Tomorrow is the start of the new school year here in South Australia. I’m starting my ninth year at my school and this year will be the main teacher for a class of thirty Year Sixes and Sevens – kids who start the year as 11 and 12 year olds. Composite classes like this are very common in our education system and present additional challenges for teaching and guiding an already wide spread of skills and abilities. Technology helps in meeting that challenge.
I’m usually quite nervous about the first day. This is despite the fact that I am a well established teacher within our school and I have crossed most of these kids’ paths numerous times in preceding years in my role as the school’s Learning Technologies Coordinator. The old adage of “you only get one chance to make a first impression” is a pretty true one. And the cool part is that we’re starting the year in our new building, one of four classes that will work together over the course of the year. I’m lucky to be part of a good team. There are six of us who make up the team and we work hard to provide learning for our students that meets our school’s priorities, caters for their needs as emerging adolescents and enables them to take ownership for their own achievements and learning.
One anecdote that I’m quite proud of (and that I’m sharing with you before I’ve even told my team mates) is a comment that my principal made last year when we were both at a meeting winding up our involvement in a departmental research project. A senior person (who will remain unidentified) was lamenting the state of many schools and was espousing many of the things I’ve often read on some leading edubloggers’ blogs. My boss just shook her head and turned to me and whispered in an (paraphrased) aside, “I’m sick of hearing people like this who haven’t been in schools for years telling us that school is no longer relevant any more. She needs to come and look at how engaged our upper primary students are before she makes such sweeping generalisations.”

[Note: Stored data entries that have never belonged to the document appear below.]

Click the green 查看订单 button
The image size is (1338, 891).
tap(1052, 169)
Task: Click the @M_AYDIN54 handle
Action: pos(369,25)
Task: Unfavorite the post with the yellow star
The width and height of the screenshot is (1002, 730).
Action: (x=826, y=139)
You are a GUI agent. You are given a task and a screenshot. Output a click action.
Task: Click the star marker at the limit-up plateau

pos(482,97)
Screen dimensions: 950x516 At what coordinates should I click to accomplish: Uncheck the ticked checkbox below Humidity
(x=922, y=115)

To make a team work well, it starts with an openness and a willingness to share. We use a wiki to do this. Using the wiki isn’t the amazing part but the sharing and cross-pollination that occurs because of it is. I decided to dump paper based classroom and curriculum planning back in 2008 in favour of the digital and persuaded my classroom neighbour Maria, and my tandem partner, Kim to join in on the fun in 2009. What we found was that we could clearly see how each other planned to cover specific content and concepts, we could poach ideas and resources from each other and as a result, our two classrooms became more consistent in nature. Parents could see that the two classes were in unison and that all of the teachers were on the same page. We used the wiki to create new initiatives and used an embedded chat box to thrash out many issues and clarify directions on many a night. A wiki doesn’t do this – it takes committed educators willing to be more open with each other – but the technology overcame the obstacles of needing to be face to face and simplified the hit-and-miss method of emailing documents for incremental collaboration. By the way, the wiki is private. We’re practising being more open – but just with each other.

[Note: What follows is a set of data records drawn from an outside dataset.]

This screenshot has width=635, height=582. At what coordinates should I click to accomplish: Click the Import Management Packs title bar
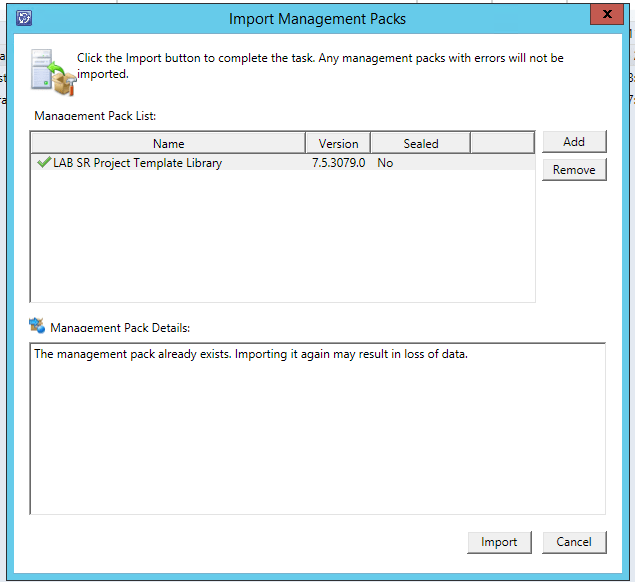pyautogui.click(x=317, y=18)

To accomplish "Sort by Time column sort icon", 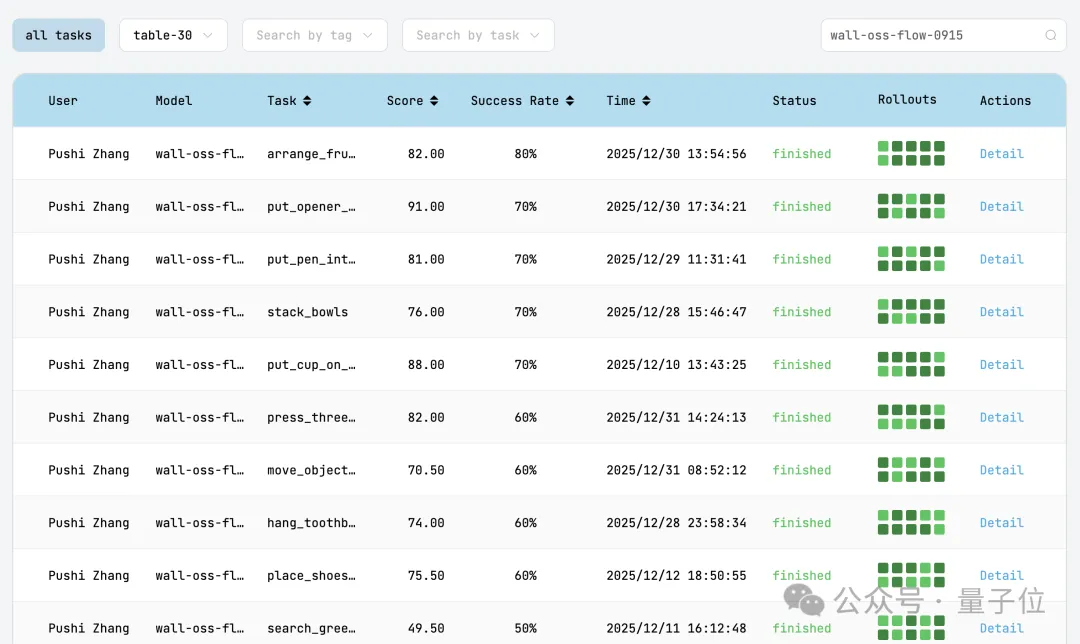I will click(646, 101).
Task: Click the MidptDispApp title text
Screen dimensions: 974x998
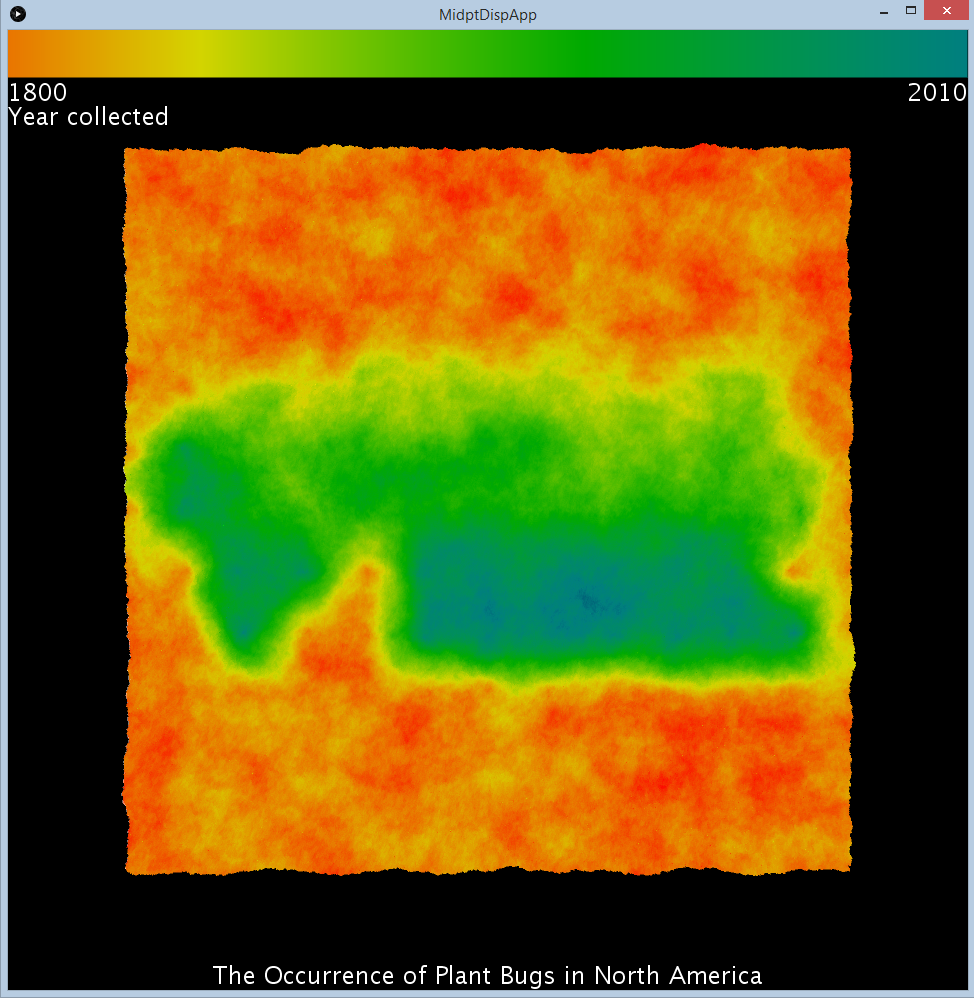Action: [488, 15]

So, I’ve posted up my schedule for tomorrow, including links to the Getting To Know You activity and a Vimeo video I’m using as a writing prompt. The others can see where I’m going and I can see how they plan to start the year with their classes. My new partner is newer to this methodology as Kim has increased time to take on her own class and I have less Coordinator time for 2011 necessitating a change in our team structure. Now we operate and plan as a four class team where innovation isn’t something that just one class gets because of the teacher in front of them. My next challenge is to work what how Edmodo can add to this mix.